Multiple sclerosis is an autoimmune disease in which the body’s own immune system attacks and damages the protective coating – made up of myelin – around nerve cells. Myelin is a biological membrane made of protein and fatty substances.
Due to the fact that multiple sclerosis and myelin are directly connected, research efforts to find the disease’s target antigen have so far focused solely on the myelin membrane’s components. That is, until new findings, recently made by the research group of Mireia Sospedra and Roland Martin from the University of Zurich’s Clinical Research Priority Program Multiple Sclerosis, have now suggested otherwise. They have revealed through their study that it is worth broadening the research perspective to gain a better understanding of the pathological processes.
Their study reports that T cells are activated in the intestines and migrate to the brain, causing an inflammatory cascade that may lead to multiple sclerosis. This means that the gut microbiome may play a more significant role in the development and progression of MS than previously believed. The research has been published in the journal Science Translational Medicine.
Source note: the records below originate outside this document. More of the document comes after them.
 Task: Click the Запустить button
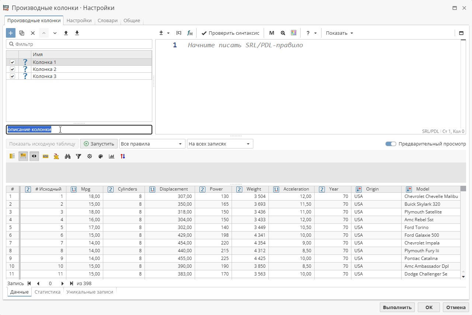pyautogui.click(x=99, y=144)
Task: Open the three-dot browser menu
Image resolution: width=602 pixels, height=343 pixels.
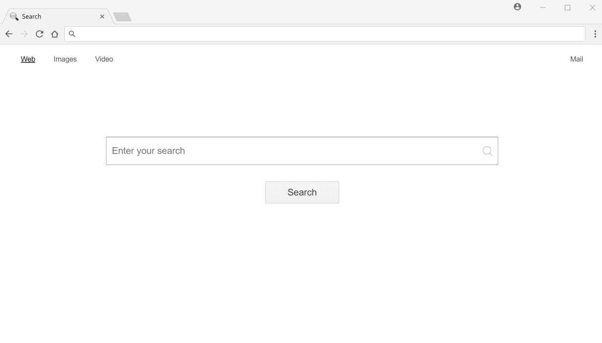Action: click(x=595, y=34)
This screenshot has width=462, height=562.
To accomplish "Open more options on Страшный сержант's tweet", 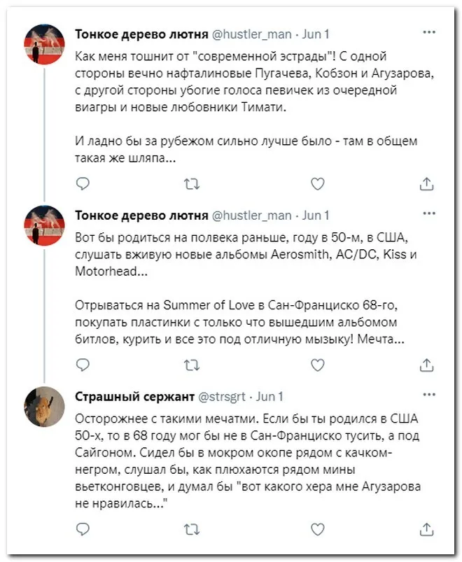I will tap(429, 395).

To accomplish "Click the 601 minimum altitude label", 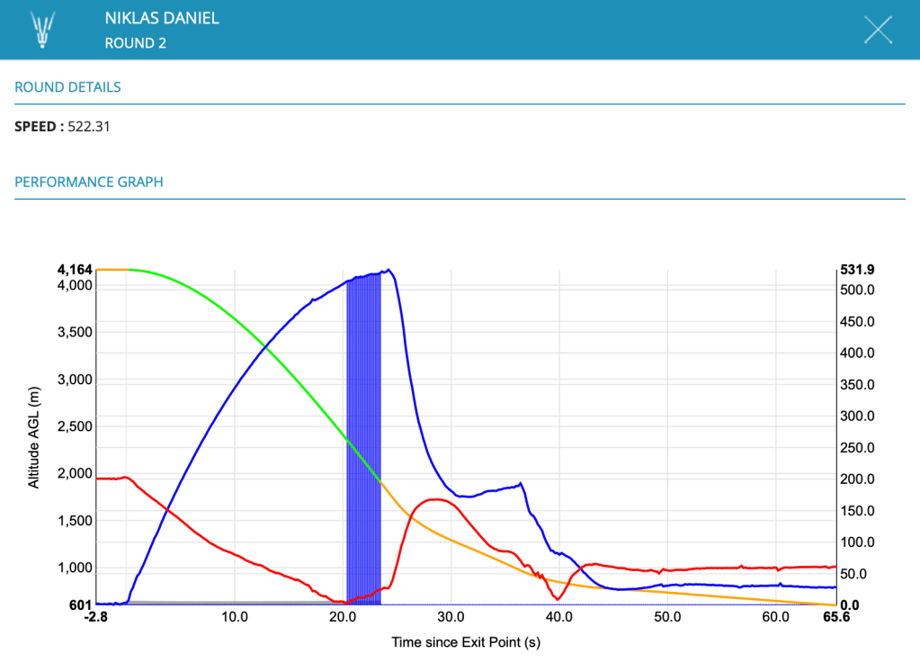I will [82, 604].
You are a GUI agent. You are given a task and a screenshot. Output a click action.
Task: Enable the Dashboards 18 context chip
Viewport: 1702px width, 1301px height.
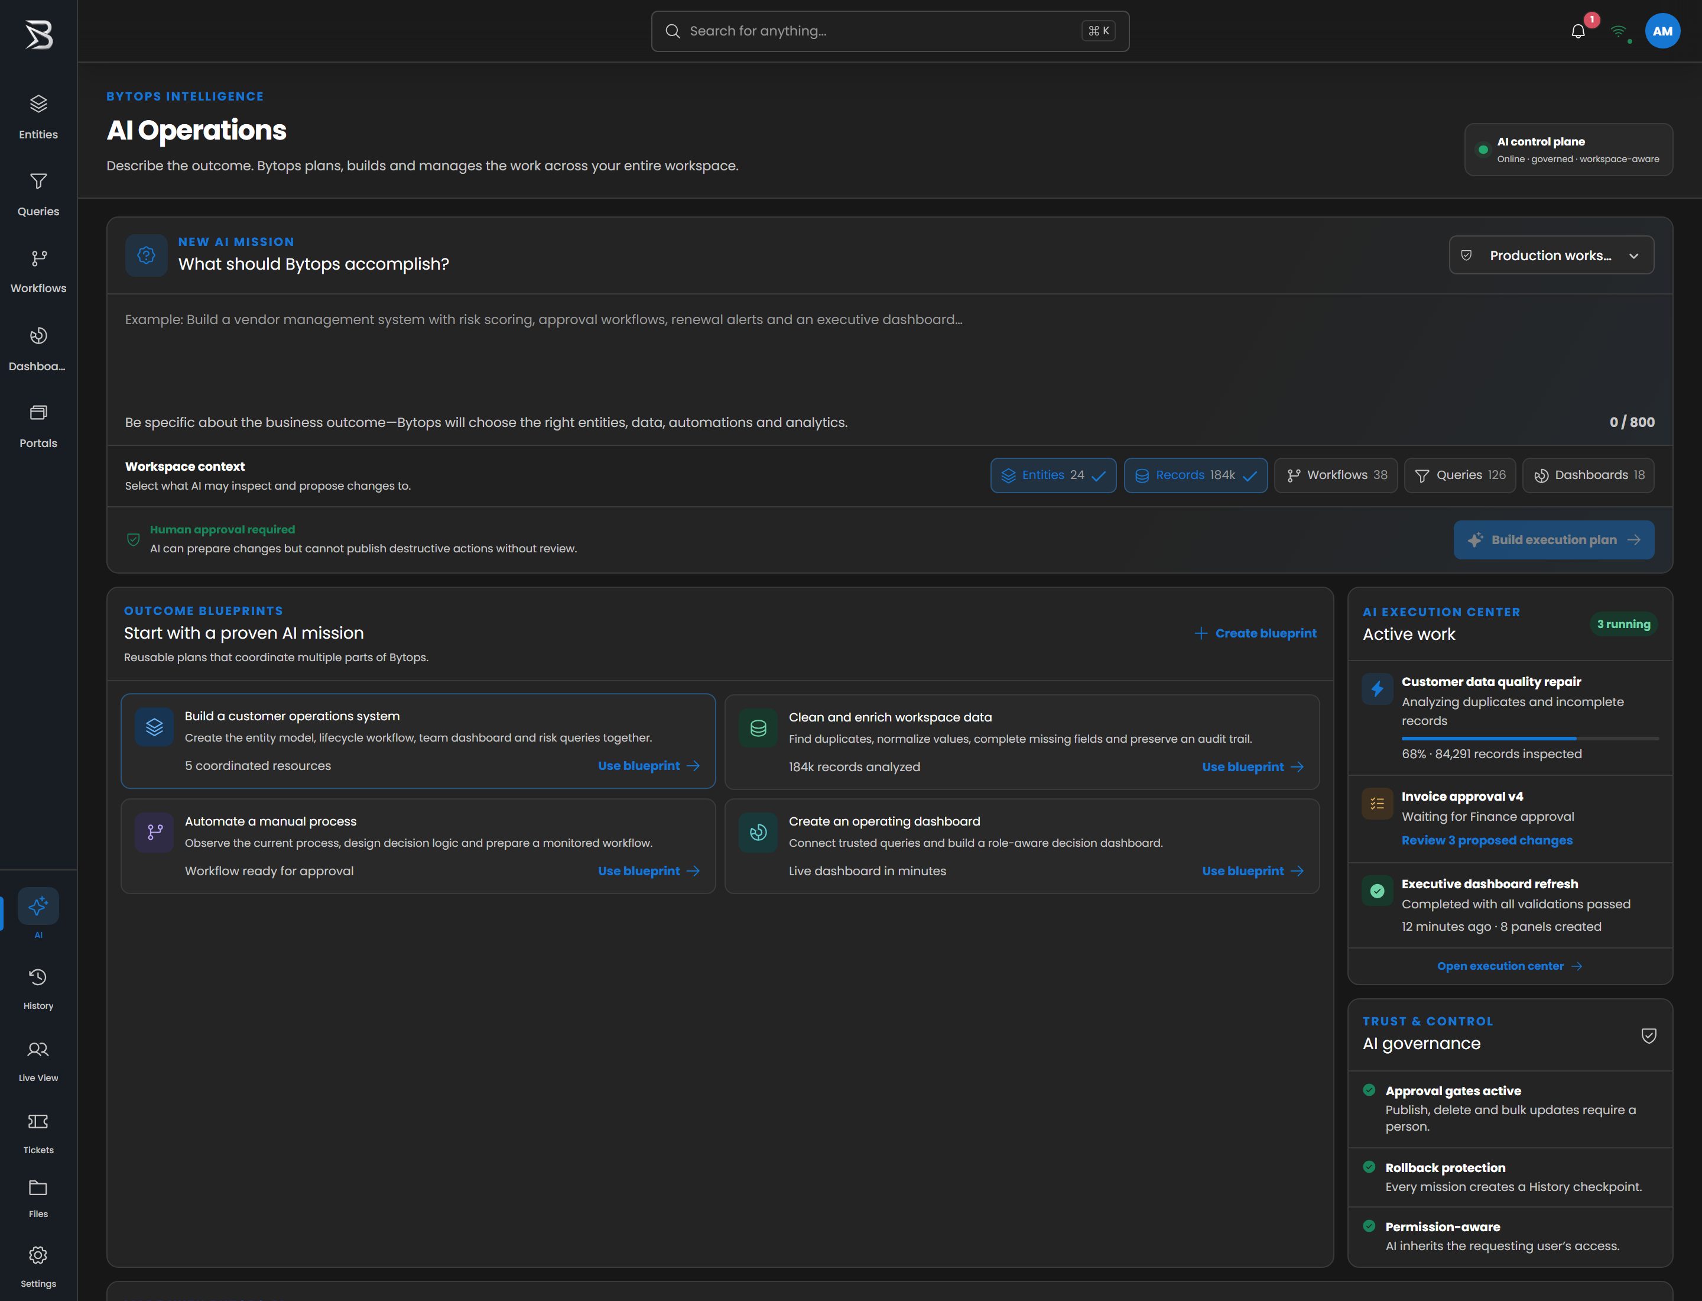(x=1588, y=475)
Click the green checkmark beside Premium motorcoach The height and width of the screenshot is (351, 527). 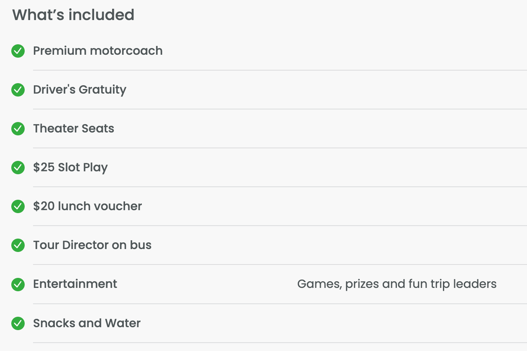18,51
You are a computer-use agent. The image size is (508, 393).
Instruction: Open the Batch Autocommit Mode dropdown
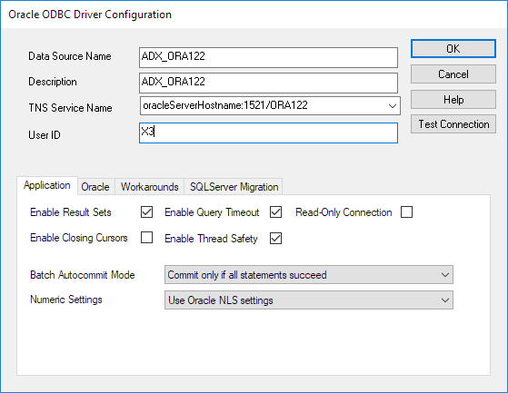[x=308, y=275]
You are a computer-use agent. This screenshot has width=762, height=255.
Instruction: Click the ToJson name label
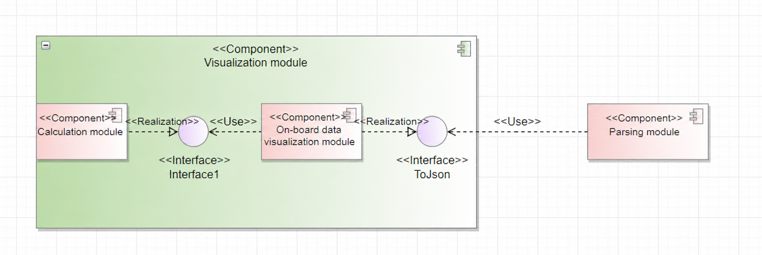pos(432,174)
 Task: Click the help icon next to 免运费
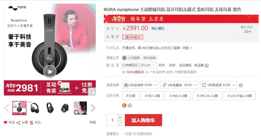point(207,66)
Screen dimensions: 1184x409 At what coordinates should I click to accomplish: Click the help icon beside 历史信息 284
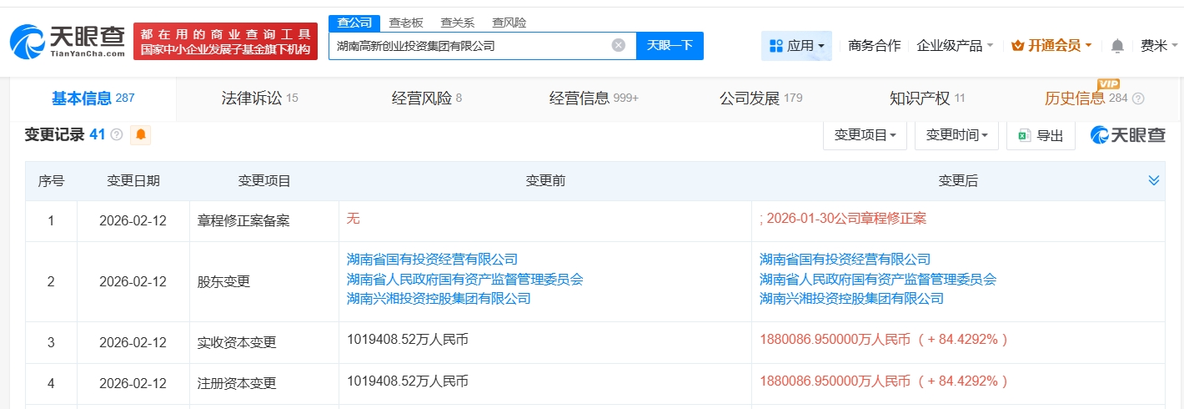pyautogui.click(x=1138, y=98)
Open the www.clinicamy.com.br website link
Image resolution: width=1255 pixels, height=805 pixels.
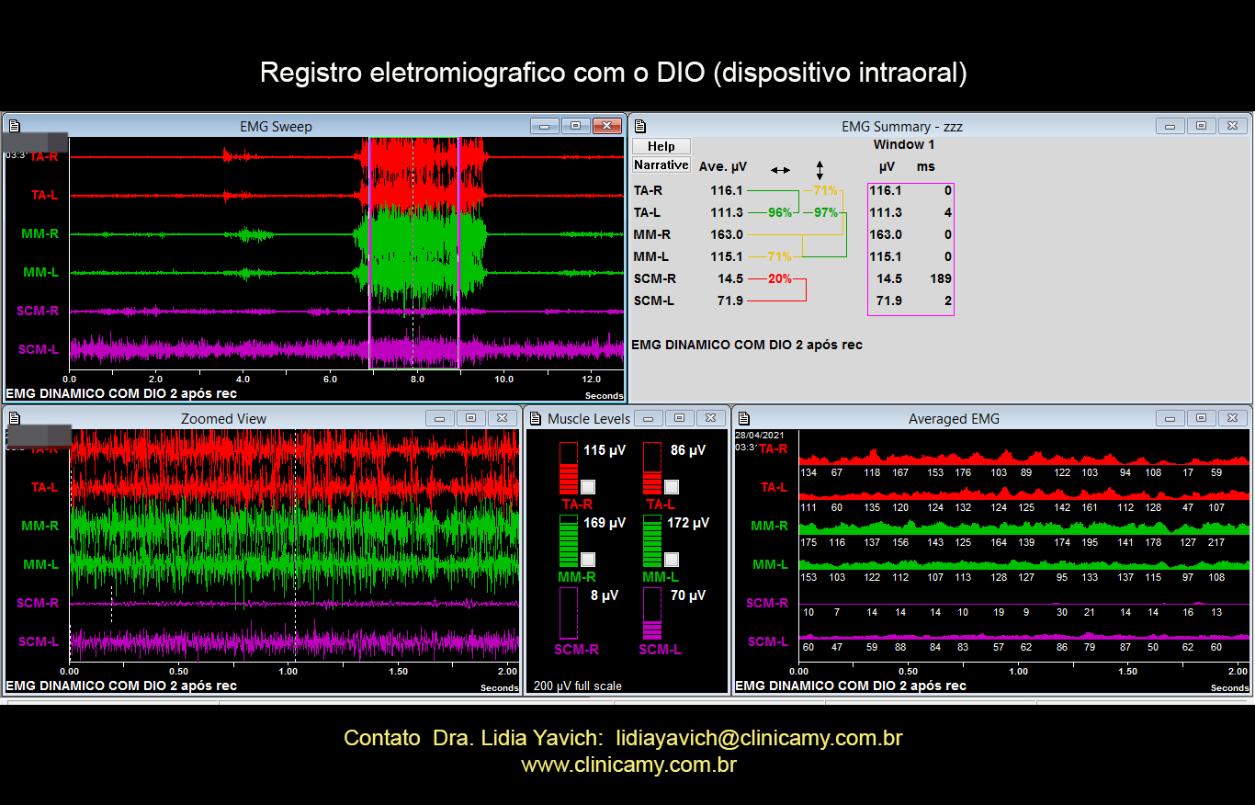click(628, 765)
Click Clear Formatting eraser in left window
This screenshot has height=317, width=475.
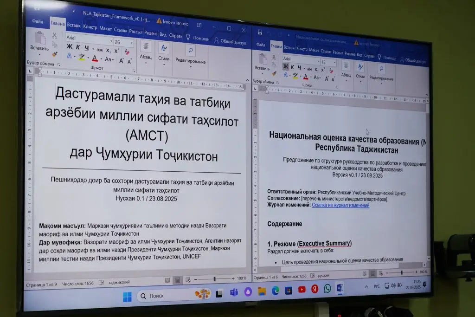(128, 50)
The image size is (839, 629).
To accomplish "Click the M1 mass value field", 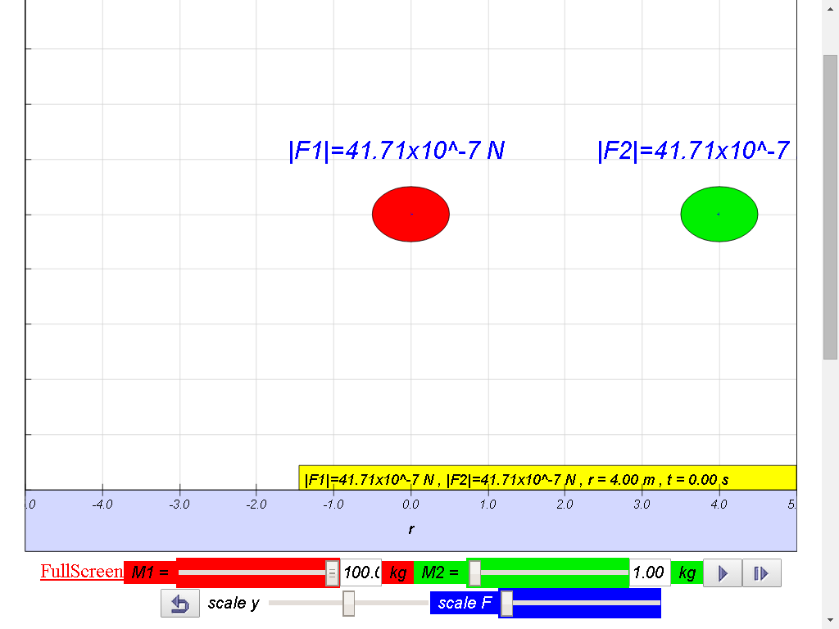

T cells are the immune cells responsible for pathological processes. They react to a protein called GDP-L-fucose synthase. This enzyme is formed in human cells and it is also formed in bacteria frequently found in the gastrointestinal flora of patients suffering from multiple sclerosis. The results of their study show that this gut microbiota could play a far greater role in the pathogenesis of the disease than previously assumed.
Mireia Sospedra said:
“We believe that the immune cells are activated in the intestine and then migrate to the brain, where they cause an inflammatory cascade when they come across the human variant of their target antigen.”
Sospedra plans to test the immunoactive components of GDP-L-fucose synthase using an approach that the researchers have been pursuing for several years already. She hopes that their findings can soon also be translated into therapy. “Our clinical approach specifically targets the pathological autoreactive immune cells,” Sospedra said. That is what sets their treatment method apart from ones currently used.
The treatments currently available do succeed in stopping the progression of the disease, but they also weaken the immune system, and can thus cause severe side effects. The clinical approach of the research group does not do this. It merely re-educates the patient’s immune system.
The process involves drawing blood from MS patients in a clinical trial and then attaching the immunoactive protein fragments onto the surface of red blood cells in a laboratory. Then, the blood is reintroduced into the bloodstream of patients, where the fragments help to “re-educate” their immune system and make it “tolerate” its own brain tissue.